Sampling
Decide which traces to collect to balance observability and costs.
Why Sampling?
Without sampling:
- High storage costs
- Performance impact
- Overwhelming data volume
With sampling:
- Controlled costs
- Minimal performance impact
- Representative data
Sampling Strategies
Always Sample
Collect 100% of traces.
{
sampling: {
strategy: 'always',
}
}Use cases:
- Development
- Debugging
- Low-traffic services
Pros:
- Complete visibility
- No missing traces
Cons:
- High storage costs
- Performance impact at scale
Never Sample
Collect 0% of traces.
{
sampling: {
strategy: 'never',
}
}Use cases:
- Temporarily disable tracing
- Testing without tracing overhead
Ratio-Based Sampling
Collect a fixed percentage of traces.
{
sampling: {
strategy: 'ratio',
ratio: 0.1, // 10%
}
}Use cases:
- Production with high traffic
- Cost-controlled environments
Calculation:
Traces collected = Total requests × Ratio
1,000 traces = 10,000 requests × 0.1Recommended ratios:
| Traffic | Ratio | Traces/min |
|---|---|---|
| < 100 req/min | 1.0 (100%) | < 100 |
| 100-1,000 | 0.5 (50%) | 50-500 |
| 1,000-10,000 | 0.1 (10%) | 100-1,000 |
| 10,000-100,000 | 0.01 (1%) | 100-1,000 |
| > 100,000 | 0.001 (0.1%) | 100-1,000 |
Parent-Based Sampling
Follow parent span's sampling decision.
{
sampling: {
strategy: 'parent',
}
}How it works:
Use cases:
- Microservices architecture
- Consistent sampling across services
Benefits:
- Complete distributed traces
- No partial traces
- Consistent sampling decision
Environment-Based Configuration
import { TracingPlugin } from '@nestjs-redisx/tracing';
const getSamplingConfig = () => {
switch (process.env.NODE_ENV) {
case 'production':
return { strategy: 'ratio', ratio: 0.01 }; // 1%
case 'staging':
return { strategy: 'ratio', ratio: 0.1 }; // 10%
case 'development':
return { strategy: 'always' }; // 100%
default:
return { strategy: 'ratio', ratio: 0.05 }; // 5%
}
};
new TracingPlugin({
serviceName: 'my-service',
sampling: getSamplingConfig(),
exporter: {
type: 'otlp',
endpoint: process.env.OTLP_ENDPOINT,
},
})Custom Sampling
Head-Based Sampling
Decision made at trace start (root span).

## Brief 1
Update the rows from the line with "The height and width of the screenshot is (603, 950)." to the line with "will (x=594, y=439)." by replacing "last record" with "final entry", and leave everything else unchanged. Return only those lines.
The rows that follow were gathered separately from the sampling page and have no connection to it.

[Dataset records]
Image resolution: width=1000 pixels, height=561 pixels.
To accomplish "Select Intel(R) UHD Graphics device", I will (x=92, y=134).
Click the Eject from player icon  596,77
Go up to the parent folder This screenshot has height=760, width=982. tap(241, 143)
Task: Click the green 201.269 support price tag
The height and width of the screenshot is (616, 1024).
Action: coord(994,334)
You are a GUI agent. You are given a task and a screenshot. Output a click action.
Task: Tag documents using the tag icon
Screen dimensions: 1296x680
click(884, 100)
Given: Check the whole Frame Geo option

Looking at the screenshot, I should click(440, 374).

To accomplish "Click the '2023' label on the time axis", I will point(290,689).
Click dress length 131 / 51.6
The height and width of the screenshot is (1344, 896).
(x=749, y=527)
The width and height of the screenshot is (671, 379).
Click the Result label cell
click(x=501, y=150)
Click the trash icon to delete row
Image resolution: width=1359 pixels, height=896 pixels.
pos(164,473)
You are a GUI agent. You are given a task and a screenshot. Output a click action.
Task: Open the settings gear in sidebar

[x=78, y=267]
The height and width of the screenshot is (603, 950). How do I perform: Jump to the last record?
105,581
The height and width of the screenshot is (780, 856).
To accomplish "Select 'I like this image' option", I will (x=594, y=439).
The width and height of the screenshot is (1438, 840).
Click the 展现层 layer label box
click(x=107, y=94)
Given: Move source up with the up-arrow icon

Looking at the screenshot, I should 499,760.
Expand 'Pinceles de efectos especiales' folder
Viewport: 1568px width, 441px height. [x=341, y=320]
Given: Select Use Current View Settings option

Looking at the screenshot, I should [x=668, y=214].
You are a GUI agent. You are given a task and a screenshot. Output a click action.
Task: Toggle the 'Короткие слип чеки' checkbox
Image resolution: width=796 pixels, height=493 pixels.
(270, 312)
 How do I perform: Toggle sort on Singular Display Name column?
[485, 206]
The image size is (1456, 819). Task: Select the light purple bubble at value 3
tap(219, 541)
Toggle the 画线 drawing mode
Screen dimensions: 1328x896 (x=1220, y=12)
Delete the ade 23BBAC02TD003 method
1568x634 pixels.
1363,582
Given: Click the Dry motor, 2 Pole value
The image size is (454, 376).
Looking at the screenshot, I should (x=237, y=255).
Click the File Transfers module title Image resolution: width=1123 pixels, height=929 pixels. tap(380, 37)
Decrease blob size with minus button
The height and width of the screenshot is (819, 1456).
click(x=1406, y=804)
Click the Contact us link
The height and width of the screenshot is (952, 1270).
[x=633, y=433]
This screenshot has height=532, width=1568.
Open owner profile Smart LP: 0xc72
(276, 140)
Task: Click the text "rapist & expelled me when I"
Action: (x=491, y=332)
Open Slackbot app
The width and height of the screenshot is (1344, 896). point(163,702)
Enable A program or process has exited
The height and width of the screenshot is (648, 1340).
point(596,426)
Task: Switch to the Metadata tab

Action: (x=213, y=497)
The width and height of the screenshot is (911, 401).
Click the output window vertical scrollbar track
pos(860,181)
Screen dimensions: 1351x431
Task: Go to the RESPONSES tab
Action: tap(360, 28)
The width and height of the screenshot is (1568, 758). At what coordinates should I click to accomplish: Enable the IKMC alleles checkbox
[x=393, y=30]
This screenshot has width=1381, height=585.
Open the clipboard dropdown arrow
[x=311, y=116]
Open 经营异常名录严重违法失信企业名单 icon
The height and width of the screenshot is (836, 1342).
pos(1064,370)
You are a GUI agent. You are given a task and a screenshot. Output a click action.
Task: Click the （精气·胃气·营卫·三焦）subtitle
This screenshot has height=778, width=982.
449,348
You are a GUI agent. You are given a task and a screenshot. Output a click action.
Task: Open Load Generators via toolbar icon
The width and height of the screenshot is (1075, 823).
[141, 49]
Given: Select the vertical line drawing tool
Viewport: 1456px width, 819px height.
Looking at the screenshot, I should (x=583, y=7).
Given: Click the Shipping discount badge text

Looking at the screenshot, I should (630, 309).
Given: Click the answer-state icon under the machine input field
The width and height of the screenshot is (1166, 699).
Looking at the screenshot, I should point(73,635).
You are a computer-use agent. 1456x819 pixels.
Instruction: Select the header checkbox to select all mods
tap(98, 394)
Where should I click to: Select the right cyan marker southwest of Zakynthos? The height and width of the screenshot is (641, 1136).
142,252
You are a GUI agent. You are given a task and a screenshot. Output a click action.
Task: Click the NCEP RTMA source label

## Brief 2
Repeat the part of the sampling page from "Why Sampling?" to "100% of traces." word for word.

## Complete answer 1
The height and width of the screenshot is (603, 950). How do I perform: Jump to the final entry?
105,581
The height and width of the screenshot is (780, 856).
To accomplish "Select 'I like this image' option", I will (x=594, y=439).

## Complete answer 2
Why Sampling?
Without sampling:
- High storage costs
- Performance impact
- Overwhelming data volume
With sampling:
- Controlled costs
- Minimal performance impact
- Representative data
Sampling Strategies
Always Sample
Collect 100% of traces.